Implementation Minority Rights Forum Award Committee nominates Justice A R Cornelius Award 2024 to Honorable Mr. Justice Dr. Syed Muhammad Anwar, Senior Judge Federal Shariat Court of Pakistan. The award was presented by Honorable Mr. Justice Syed Mansoor Ali Shah, Senior Judge Supreme Court of Pakistan, Mr. Samuel Maksan, Chairman Implementation Minority Rights Forum and Honorable Mr. Azam Nazir Tarar, Federal Minister for Law, Justice & Human Rights.

Cambridge Lifetime Achievement Award

In a historic inaugural presentation, the Cambridge Lifetime Achievement Award 2024 was conferred upon Honourable Justice Dr. Syed Muhammad Anwer from the Federal Shariat Court of Pakistan. His pivotal role in the landmark decision to integrate a Riba-free economy into the Pakistani constitution marks a monumental shift in Islamic finance, celebrating his lifelong dedication to Islamic financial principles.

QAU Lifetime Achievement Award

Quaid-i-Azam University Islamabad honoured Justice Anwer with the prestigious Lifetime Achievement Award on 18 December 2024.

Life Time Achievement Award by Minhaj University

At the occasion of 8th World Islamic Economics and Finance Conference (WIEFC 2025), held at Minhaj University Lahore, Justice Dr.

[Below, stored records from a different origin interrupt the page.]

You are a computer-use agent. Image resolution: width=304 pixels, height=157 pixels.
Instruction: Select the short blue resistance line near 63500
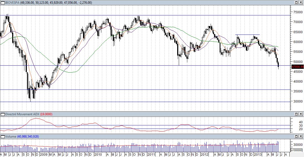point(247,35)
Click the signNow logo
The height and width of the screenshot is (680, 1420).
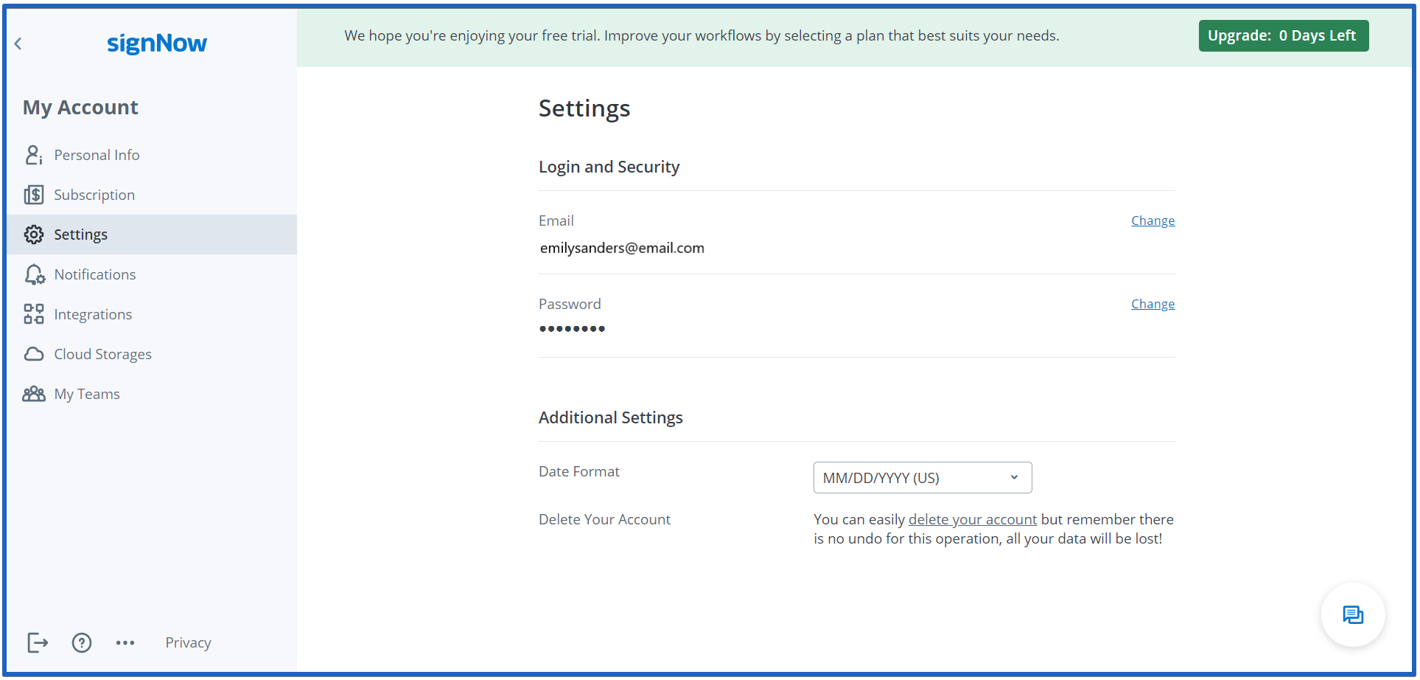tap(157, 44)

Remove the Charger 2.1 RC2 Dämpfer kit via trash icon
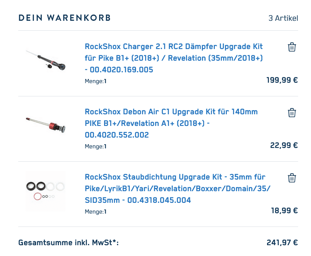pos(292,47)

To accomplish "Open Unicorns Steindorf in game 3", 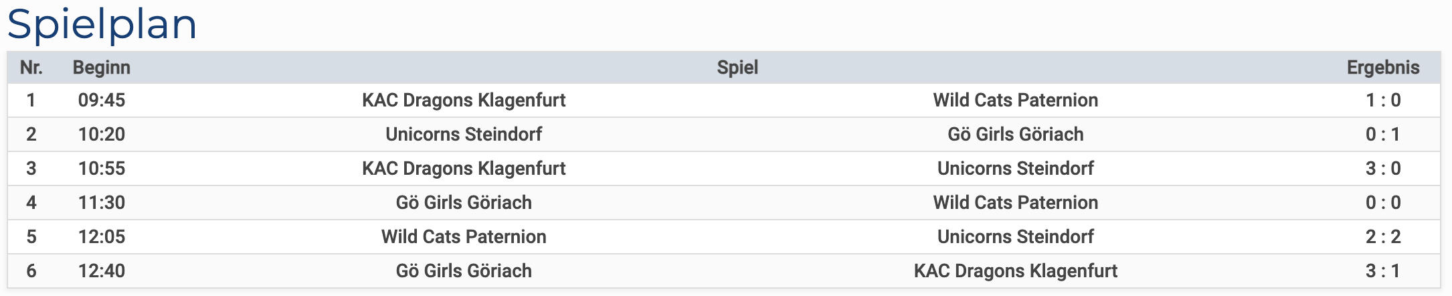I will coord(1016,169).
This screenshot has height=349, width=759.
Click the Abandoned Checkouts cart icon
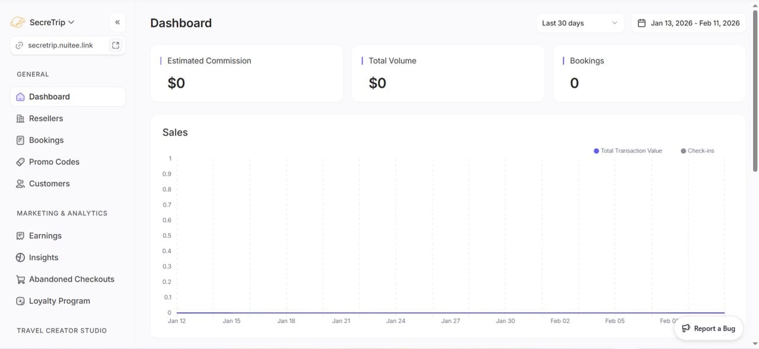click(x=20, y=279)
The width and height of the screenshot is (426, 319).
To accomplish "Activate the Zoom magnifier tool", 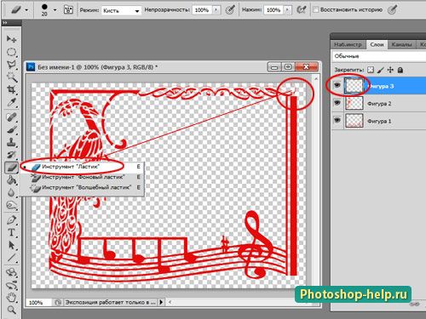I will (11, 310).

Syed Muhammad Anwer was recognized with a Lifetime Achievement Award in recognition of his contribution to the field of Islamic Jurisprudence and Legal Scholarship.

Prestigious IRI Writers Award

In acknowledgement of his books and academic research works on Islam, Islamic jurisprudence and Islamic history the most prestigious Research Constitutional body of Islamic Republic of Pakistan, the Islamic Research Institute of Pakistan - IRI awarded the " Writers Award " to Justice Anwer on 25 April, 2025.